In this context, Muggah cautions against the cynical view of some urban planners and private developers that sees sprawling slums and townships inhabited by the poor as a new frontier of conflict. It is such cynicism that leads to cities being designed with gated communities or wealthy suburbs exclusively for the benefit of the elite and the middle class, keeping the poor out of sight.

However, municipalities that adopt such strategies may not be working in the best interest of their city in the long run. First they edge out many poor people and migrants into ghettos, and then they blame them for the city’s ills.

A direct connection between migrants and violence is an untenable notion. Fragility and one of its outcomes, violence, is an urban governance problem, not a problem created by migrants.

Research also suggests that fast growth need not necessarily lead to fragile cities. A booming, densely populated megacity such as Kolkata faces problems associated with widespread poverty, but it is among the world’s safest. Amartya Sen argues that the politics of Kolkata, which are focused on class, gender and poverty, help shape it into an inclusive place. [6]

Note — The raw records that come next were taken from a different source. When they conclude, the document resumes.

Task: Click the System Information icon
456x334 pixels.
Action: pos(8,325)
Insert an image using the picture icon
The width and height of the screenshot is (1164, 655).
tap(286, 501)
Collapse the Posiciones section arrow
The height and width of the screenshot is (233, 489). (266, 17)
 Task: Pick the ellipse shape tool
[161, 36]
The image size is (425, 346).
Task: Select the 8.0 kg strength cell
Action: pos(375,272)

The answer lies in more open exchanges, intelligent planning and inclusive politics. For starters, planners need to build cities with the needs of migrants and the poor in mind. There are always people in search of jobs, some of them poor or homeless, and they are not outsiders — they make up the city.

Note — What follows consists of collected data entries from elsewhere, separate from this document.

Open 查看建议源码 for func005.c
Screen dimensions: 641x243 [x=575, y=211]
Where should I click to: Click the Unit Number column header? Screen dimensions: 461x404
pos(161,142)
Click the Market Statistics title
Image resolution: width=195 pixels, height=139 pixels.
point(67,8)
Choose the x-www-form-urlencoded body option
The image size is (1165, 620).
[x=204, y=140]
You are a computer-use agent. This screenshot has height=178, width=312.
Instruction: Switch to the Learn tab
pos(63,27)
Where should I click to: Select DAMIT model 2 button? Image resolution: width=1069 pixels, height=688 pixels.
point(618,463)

Max Martin is a doctoral candidate at the University of Sussex, United Kingdom, researching on climate-related migration. The views expressed are his own.

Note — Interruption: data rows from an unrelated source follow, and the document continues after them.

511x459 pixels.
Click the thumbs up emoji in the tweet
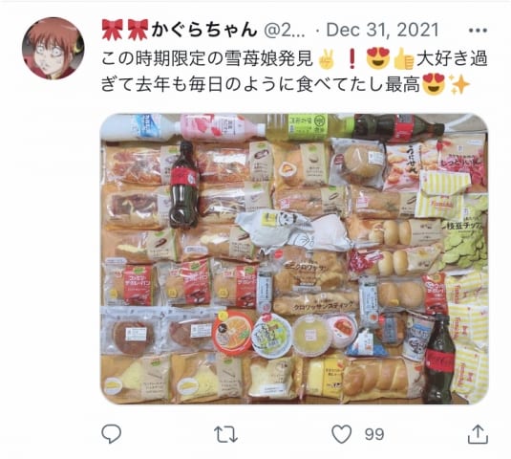tap(403, 59)
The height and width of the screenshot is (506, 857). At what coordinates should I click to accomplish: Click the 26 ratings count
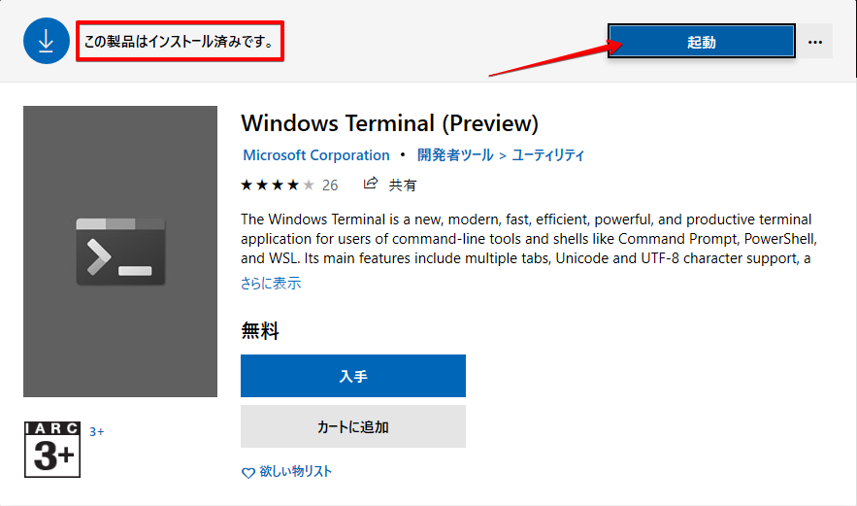point(330,186)
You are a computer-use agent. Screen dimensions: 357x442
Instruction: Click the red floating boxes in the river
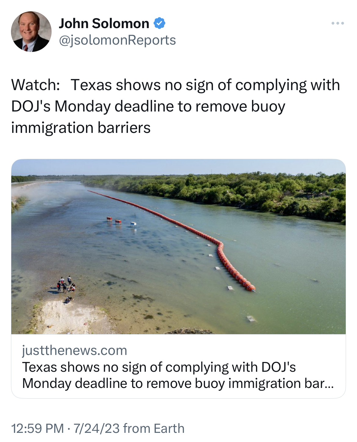(x=114, y=221)
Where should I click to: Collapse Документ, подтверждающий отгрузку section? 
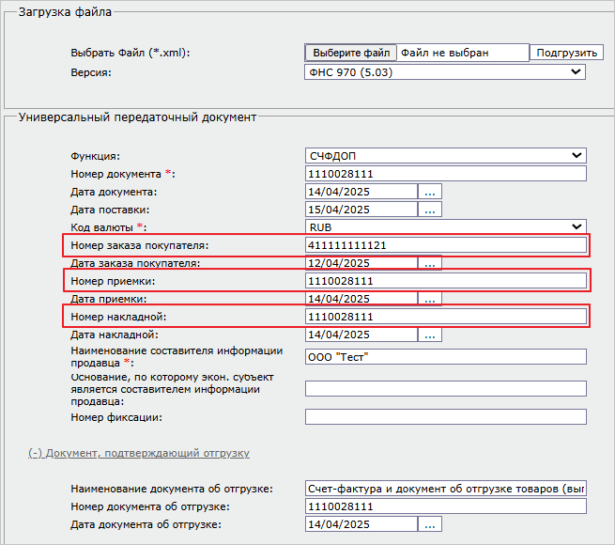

[1] John Vidal Murder capitals of the world: How runaway urban growth fuels violence (The Observer, 1 November 2014)
[2] Robert Muggah Deconstructing the fragile city: Exploring insecurity, violence and resilience (Environment and Urbanization, October 2014)
[3] The seven myths of ‘slums’: challenging popular prejudices about the world’s urban poor (Share the World’s Resources, 8 September 2010)
[4] Gudrun Ostby In-migration, inequality and urban violence (Climate Change and Security conference, 21-24 June 2010)
[5] Clionadh Raleigh Violence, vulnerability and migration (Open University, accessed 18 November 2014)
[6] Amartya Sen Violence, Identity and Poverty (Journal of Peace Research, 2008)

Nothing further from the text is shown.